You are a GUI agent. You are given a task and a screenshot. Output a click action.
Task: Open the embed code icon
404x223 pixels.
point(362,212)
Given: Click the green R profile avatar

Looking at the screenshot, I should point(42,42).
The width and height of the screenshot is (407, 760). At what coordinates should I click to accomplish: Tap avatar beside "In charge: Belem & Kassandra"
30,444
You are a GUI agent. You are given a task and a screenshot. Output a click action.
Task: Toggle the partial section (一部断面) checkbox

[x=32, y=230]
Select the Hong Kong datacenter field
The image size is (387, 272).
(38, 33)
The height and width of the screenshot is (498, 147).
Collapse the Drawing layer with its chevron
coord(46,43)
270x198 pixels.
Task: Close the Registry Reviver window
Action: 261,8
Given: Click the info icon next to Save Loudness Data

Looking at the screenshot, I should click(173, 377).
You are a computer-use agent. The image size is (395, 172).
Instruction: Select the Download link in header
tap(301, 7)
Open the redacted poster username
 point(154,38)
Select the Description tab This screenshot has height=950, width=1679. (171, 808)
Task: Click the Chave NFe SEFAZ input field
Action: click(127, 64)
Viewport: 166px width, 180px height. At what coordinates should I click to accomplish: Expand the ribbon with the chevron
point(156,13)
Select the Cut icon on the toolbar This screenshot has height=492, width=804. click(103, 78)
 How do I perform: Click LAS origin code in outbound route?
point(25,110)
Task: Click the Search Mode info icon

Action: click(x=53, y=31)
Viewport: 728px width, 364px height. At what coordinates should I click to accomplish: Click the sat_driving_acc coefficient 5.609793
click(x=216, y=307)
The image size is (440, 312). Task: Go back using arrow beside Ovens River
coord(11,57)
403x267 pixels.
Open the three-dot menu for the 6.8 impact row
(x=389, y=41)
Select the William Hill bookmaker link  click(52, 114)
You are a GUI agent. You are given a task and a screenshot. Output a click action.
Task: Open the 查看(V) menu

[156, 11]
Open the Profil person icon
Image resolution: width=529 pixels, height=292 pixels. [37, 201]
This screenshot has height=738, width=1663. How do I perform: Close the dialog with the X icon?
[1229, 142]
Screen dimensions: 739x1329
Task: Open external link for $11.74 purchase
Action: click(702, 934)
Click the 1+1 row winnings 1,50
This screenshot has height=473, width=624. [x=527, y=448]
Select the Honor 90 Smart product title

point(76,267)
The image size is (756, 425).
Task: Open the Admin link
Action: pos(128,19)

**TASK:** Every entry should be printed again exactly as written.

**WRITTEN ANSWER:**
You are a GUI agent. You are given a task and a screenshot. Output a click action.
Task: Open the embed code icon
404x223 pixels.
point(362,212)
Given: Click the green R profile avatar

Looking at the screenshot, I should point(42,42).
The width and height of the screenshot is (407, 760). At what coordinates should I click to accomplish: Tap avatar beside "In charge: Belem & Kassandra"
30,444
You are a GUI agent. You are given a task and a screenshot. Output a click action.
Task: Toggle the partial section (一部断面) checkbox

[x=32, y=230]
Select the Hong Kong datacenter field
The image size is (387, 272).
(38, 33)
The height and width of the screenshot is (498, 147).
Collapse the Drawing layer with its chevron
coord(46,43)
270x198 pixels.
Task: Close the Registry Reviver window
Action: 261,8
Given: Click the info icon next to Save Loudness Data

Looking at the screenshot, I should click(173, 377).
You are a computer-use agent. The image size is (395, 172).
Instruction: Select the Download link in header
tap(301, 7)
Open the redacted poster username
 point(154,38)
Select the Description tab This screenshot has height=950, width=1679. (171, 808)
Task: Click the Chave NFe SEFAZ input field
Action: click(127, 64)
Viewport: 166px width, 180px height. At what coordinates should I click to accomplish: Expand the ribbon with the chevron
point(156,13)
Select the Cut icon on the toolbar This screenshot has height=492, width=804. click(103, 78)
 How do I perform: Click LAS origin code in outbound route?
point(25,110)
Task: Click the Search Mode info icon

Action: click(x=53, y=31)
Viewport: 728px width, 364px height. At what coordinates should I click to accomplish: Click the sat_driving_acc coefficient 5.609793
click(x=216, y=307)
The image size is (440, 312). Task: Go back using arrow beside Ovens River
coord(11,57)
403x267 pixels.
Open the three-dot menu for the 6.8 impact row
(x=389, y=41)
Select the William Hill bookmaker link  click(52, 114)
You are a GUI agent. You are given a task and a screenshot. Output a click action.
Task: Open the 查看(V) menu

[156, 11]
Open the Profil person icon
Image resolution: width=529 pixels, height=292 pixels. [37, 201]
This screenshot has height=738, width=1663. How do I perform: Close the dialog with the X icon?
[1229, 142]
Screen dimensions: 739x1329
Task: Open external link for $11.74 purchase
Action: click(702, 934)
Click the 1+1 row winnings 1,50
This screenshot has height=473, width=624. [x=527, y=448]
Select the Honor 90 Smart product title

point(76,267)
The image size is (756, 425).
Task: Open the Admin link
Action: pos(128,19)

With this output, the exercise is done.